Mein Haus hat eigentlich niemanden etwas getan. Es steht am Rand eines mittelgroßen Dorfs, ziemlich ruhig an einem Fußweg, direkt neben einem anderen Haus. Eine Doppelhaushälfte aus den 1970ern, wie sie nicht unscheinbarer sein könnte. Und dennoch hat dieses Haus ein Geheimnis, das ich aufgedeckt habe: Mein Haus ist sexistisch.
Sein Sexismus fällt nicht sofort auf, aber da wir nun schon 9 Monate miteinander leben, das Haus und ich, ist er unübersehbar. Er betrifft auch nicht das ganze Haus, sondern vor allem die Küche. Ja, im Grund haben wir vorwiegend eine sexistische Küche.

Damit ihr mir folgen könnt, muss ich kurz erklären wie die Raumverteilung im Erdgeschoss aussieht – schließlich kann ich jetzt nicht alle kurzfristig einladen. Zum Glück ist der Grundriss auch sehr Standard: Man kommt durch die Haustür in den Flur, an dessen Ende die Tür zum Wohnzimmer ist. Direkt links am Eingang ist die Gästetoilette, rechts die Küche. Ein paar Meter weiter geht es rechts in den Essbereich, der offen an das Wohnzimmer anschließt. Das war es auch schon.

Unsere sexistische Küche

Unsere Küche hat einen quadratischen Grundriss und ist etwa 10 Quadratmeter groß. 10 sexistische Quadratmeter! Wieso sexistisch? Ich verrate es euch.

Kittchen statt Kitchen: Einzelhaft

Die Raumaufteilung in unserem Haus ist darauf ausgelegt, dass die Person, die die Bewohner des Hauses mit Essen versorgt, sich allein darin aufhält. Es gibt keinerlei Möglichkeit mit Personen, die sich im Wohn- und Essbereich aufhalten, zu kommunizieren. Einzelhaft, sozusagen, auch wenn der Gefängnisvergleich ein bisschen drastisch ist, weil das Fenster nicht vergittert und die Tür natürlich nicht verschlossen ist. Geschlossen sollte sie aber sein, sonst kommt man nämlich nicht an wichtige Schränke. Also doch Einzelhaft.

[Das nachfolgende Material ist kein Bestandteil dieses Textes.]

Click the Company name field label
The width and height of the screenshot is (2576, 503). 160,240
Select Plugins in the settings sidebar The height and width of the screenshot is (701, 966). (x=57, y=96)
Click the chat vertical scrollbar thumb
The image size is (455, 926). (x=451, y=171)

Allein das soll sexistisch sein? Ich finde: Ja. Denn, wenn wir mal von der Rollenverteilung ausgehen, die vorherrschte (und leider ist das Präteritum hier mehr Wunsch als Realität), war die Person in der Kücheneinzelhaft eine Frau und diese Rolle gesellschaftlich vorgeschrieben.

Ha! Sexistische Küche! Ich höre es euch rufen!

In der Kücheneinzelhaft bereitet die gute Ehefrau das Essen vor, spült das Geschirr ab und bereitet vor, während ihr Ehemann im Wohnzimmer sitzt und Zeitung liest. Damit dieser Mann sich nicht gestört fühlt von den dreckigen Tellern und den Gerüchen und Geräuschen der Essenszubereitung, ist es unabdingbar, dass die Küche in einem abgeschlossenen Raum ist. Seine Ruhe, vor oder nach dem anstrengenden Arbeitstag als Familienoberhaupt und Brötchenverdiener, ist heilig.

Ich übertreibe? Vielleicht. Aber ich will euch ja auch verdeutlichen, wieso dieses Haus und seine Küche sexistisch sind. Vielleicht fragt ihr euch auch, wieso ich nicht einfach meinen Mann mit in die Küche lasse – auch das verrate ich euch: Es ist unmöglich! Die Küche ist auf Einzelhaft ausgelegt.

Fahrlässige Körperverletzung und Totschlag

10 Quadratmeter sind natürlich nicht die Welt, aber ausreichend für eine Küche, in der auch mal zwei Personen kochen können. Das wissen wir, unsere alte Küche hatte eine sehr ähnliche Größe und war gleich geschnitten. Trotz ausreichender Größe und geeignetem Grundriss ist dies in unserer sexistischen Küche nicht möglich: Die Arbeitsfläche erlaubt es nicht, denn davon gibt es sehr wenig. Zusätzlich verläuft dieses bisschen Platz über Eck, was der Einzelhaftfrau erlaubt, sehr bequem uns schnell alles zu erreichen: Kühlschrank, Herd, Spüle – alles liegt dicht zusammen und ist mit wenig Aufwand erreichbar. Solange man alleine ist.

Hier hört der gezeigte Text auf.